Even the draft-only figure of Ares helps clarify where Poltergeists sit. Ares represents the road not taken—more banter, more creature interplay, more strategic chatter riding alongside bigger monsters. Poltergeists imply the opposite design choice: less talk, more dread, and a kind of haunting that would force silence, hesitation, and second‑guessing into a series that usually moves fast.
The show’s sense of humor makes that contrast sharper. A tiny gag figure like Sheriff Pinecone reminds viewers that CliffSide loves puncturing western swagger with absurdity. Poltergeists matter because they can reverse that trick. Instead of a joke dissolving tension, they would let tension swallow the joke, turning comic confidence into exactly the sort of false certainty that gets people killed.
They also benefit from the fact that the setting contains more unseen lore than the pilot could possibly stage at once. Entries such as Blueberry Bill show how much of CliffSide’s mythology survives in notes, side references, and expanded character catalogs. Poltergeists endure within that same shelf of half‑seen frontier lore, except their power set makes them feel less like a colorful footnote and more like a future centerpiece that never received its episode.
Appearance, symbols, and recurring motifs
Visually, Poltergeists still have no on‑screen model, but the available concept art already does a lot of work. Against the blunt materiality of species such as Terror Birds, the Poltergeist’s floating limbs, tapering lower body, and mask-like face announce an enemy built around dislocation rather than impact. The design implies motion without footing and presence without anatomy, which is exactly what you want from a creature whose most notable documented ability is reality warping.

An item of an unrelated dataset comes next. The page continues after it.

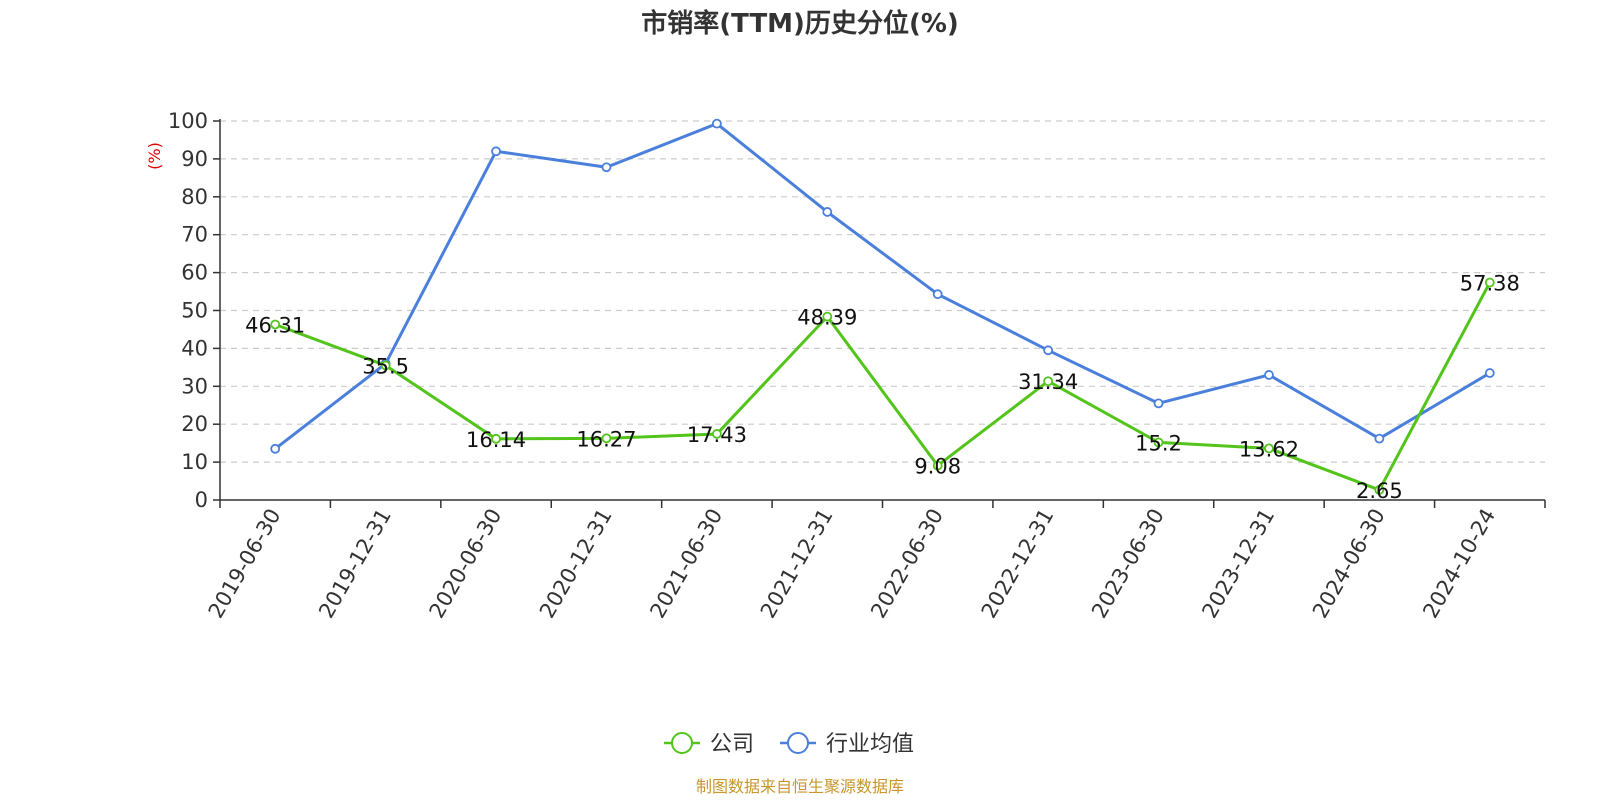 This screenshot has height=800, width=1600. Describe the element at coordinates (154, 156) in the screenshot. I see `y-axis-label: (%)` at that location.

That same design logic helps explain why fans keep returning to the species whenever the conversation shifts from what the pilot showed to what the world could still contain. Public discussion often circles back to spectacular threats like Yannis, but Poltergeists hold a different kind of fascination: they suggest an episode driven not by size or speed, but by uncertainty itself. In a frontier already populated by predators, lawkeepers, and cosmic riders, that makes them one of the setting’s cleanest unresolved ideas.

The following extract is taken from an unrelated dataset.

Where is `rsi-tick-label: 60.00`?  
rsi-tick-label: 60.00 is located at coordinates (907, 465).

Fandom and alternative names
- Poltergeists — canonical species name.
- Poltergeist — singular usage on concept art and in discussion.
- Unseen monsters — a common descriptor reflecting their catalog status.

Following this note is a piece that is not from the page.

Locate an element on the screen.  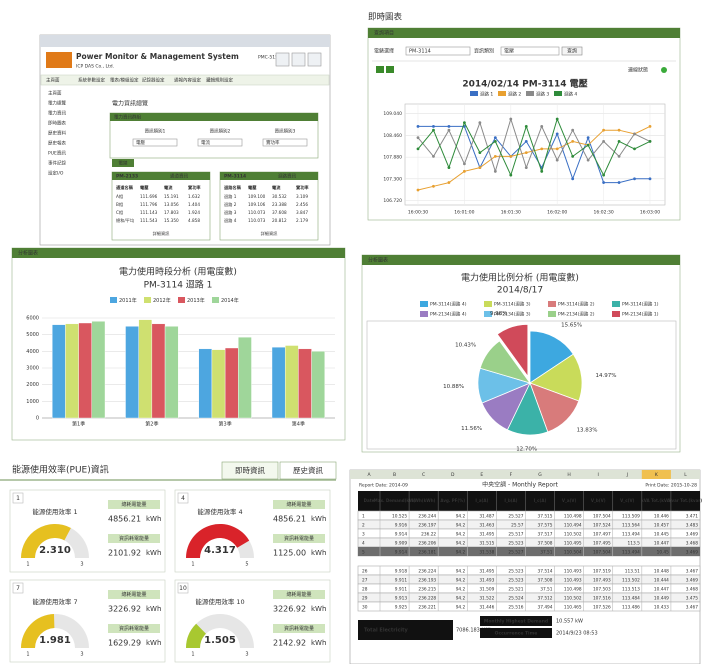
meter-cell: 3.847 is located at coordinates (302, 212).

- Ghosts (species) — the formal classification used in the bestiary.
- Reality‑warping ghosts — a fandom shorthand built from the official ability listing.
- “Poltergeist haunting ground” — phrasing seen in community discussion.
- Полтергейсты — Russian‑language page title used in localization.
Interesting details and quotes
- The species is still publicly presented as unseen and unreleased rather than as a monster with an aired episode debut.
- Official fields associated with the creature list species: Ghost, frequency: Rare, threat level: Unknown, and ability: Reality Warping.
- Concept material pairs Poltergeist with a juvenile Migrant, making the contrast between intangible horror and animalistic menace explicit.
- The public pilot framework remains anchored to Waylon, Jo, Cordie, and Death, which helps explain why Poltergeists remain off camera.
- Compared with Sirens and Chupacabras, Poltergeists sit nearer the franchise’s metaphysical end of the monster spectrum.
- Design language favors drifting motion, a mask‑like face, and a cold spectral palette rather than claws, jaws, or visible musculature.
- No public voice, fight scene, or full episode model sheet for the species has been released.
- “Pissed off entities beyond our realm…” remains the sharpest official capsule line for their overall attitude.
- “Monsters and shootouts abound” is the kind of western promise Poltergeists complicate by shifting danger from gunfights to perception itself.